What the task requires - Copy the listing below line for line, leaving every character unchanged.

— start of Supplied records —

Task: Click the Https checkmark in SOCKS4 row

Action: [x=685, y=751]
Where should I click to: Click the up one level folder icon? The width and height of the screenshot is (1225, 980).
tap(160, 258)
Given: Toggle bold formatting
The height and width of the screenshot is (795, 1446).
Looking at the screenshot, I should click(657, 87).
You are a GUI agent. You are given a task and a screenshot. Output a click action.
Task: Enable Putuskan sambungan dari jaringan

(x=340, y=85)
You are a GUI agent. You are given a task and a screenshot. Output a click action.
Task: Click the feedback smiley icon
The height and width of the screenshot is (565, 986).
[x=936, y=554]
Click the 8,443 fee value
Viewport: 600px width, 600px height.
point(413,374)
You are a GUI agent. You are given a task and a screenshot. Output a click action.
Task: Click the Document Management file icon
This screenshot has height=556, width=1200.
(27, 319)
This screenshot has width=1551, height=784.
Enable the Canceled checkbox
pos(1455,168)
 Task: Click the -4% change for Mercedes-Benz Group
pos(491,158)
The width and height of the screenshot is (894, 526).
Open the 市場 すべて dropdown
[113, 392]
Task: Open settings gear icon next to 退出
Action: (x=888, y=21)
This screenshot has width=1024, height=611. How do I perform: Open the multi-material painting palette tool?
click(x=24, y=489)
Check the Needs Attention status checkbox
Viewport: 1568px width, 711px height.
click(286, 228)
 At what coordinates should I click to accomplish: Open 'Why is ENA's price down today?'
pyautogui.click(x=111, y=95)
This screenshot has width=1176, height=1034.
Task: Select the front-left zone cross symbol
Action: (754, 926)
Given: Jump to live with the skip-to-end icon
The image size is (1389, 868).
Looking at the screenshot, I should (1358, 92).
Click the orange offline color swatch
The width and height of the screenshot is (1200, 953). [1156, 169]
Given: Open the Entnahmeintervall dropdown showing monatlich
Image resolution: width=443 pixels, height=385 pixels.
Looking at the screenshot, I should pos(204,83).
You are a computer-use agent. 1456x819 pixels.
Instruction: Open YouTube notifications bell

— end of Supplied records —

Problem solution -
Task: Click the Https checkmark in SOCKS4 row

Action: [x=685, y=751]
Where should I click to: Click the up one level folder icon? The width and height of the screenshot is (1225, 980).
tap(160, 258)
Given: Toggle bold formatting
The height and width of the screenshot is (795, 1446).
Looking at the screenshot, I should click(657, 87).
You are a GUI agent. You are given a task and a screenshot. Output a click action.
Task: Enable Putuskan sambungan dari jaringan

(x=340, y=85)
You are a GUI agent. You are given a task and a screenshot. Output a click action.
Task: Click the feedback smiley icon
The height and width of the screenshot is (565, 986).
[x=936, y=554]
Click the 8,443 fee value
Viewport: 600px width, 600px height.
point(413,374)
You are a GUI agent. You are given a task and a screenshot. Output a click action.
Task: Click the Document Management file icon
This screenshot has height=556, width=1200.
(27, 319)
This screenshot has width=1551, height=784.
Enable the Canceled checkbox
pos(1455,168)
 Task: Click the -4% change for Mercedes-Benz Group
pos(491,158)
The width and height of the screenshot is (894, 526).
Open the 市場 すべて dropdown
[113, 392]
Task: Open settings gear icon next to 退出
Action: (x=888, y=21)
This screenshot has width=1024, height=611. How do I perform: Open the multi-material painting palette tool?
click(x=24, y=489)
Check the Needs Attention status checkbox
Viewport: 1568px width, 711px height.
click(286, 228)
 At what coordinates should I click to accomplish: Open 'Why is ENA's price down today?'
pyautogui.click(x=111, y=95)
This screenshot has width=1176, height=1034.
Task: Select the front-left zone cross symbol
Action: (754, 926)
Given: Jump to live with the skip-to-end icon
The image size is (1389, 868).
Looking at the screenshot, I should (1358, 92).
Click the orange offline color swatch
The width and height of the screenshot is (1200, 953). [1156, 169]
Given: Open the Entnahmeintervall dropdown showing monatlich
Image resolution: width=443 pixels, height=385 pixels.
Looking at the screenshot, I should pos(204,83).
You are a computer-use agent. 1456x819 pixels.
Instruction: Open YouTube notifications bell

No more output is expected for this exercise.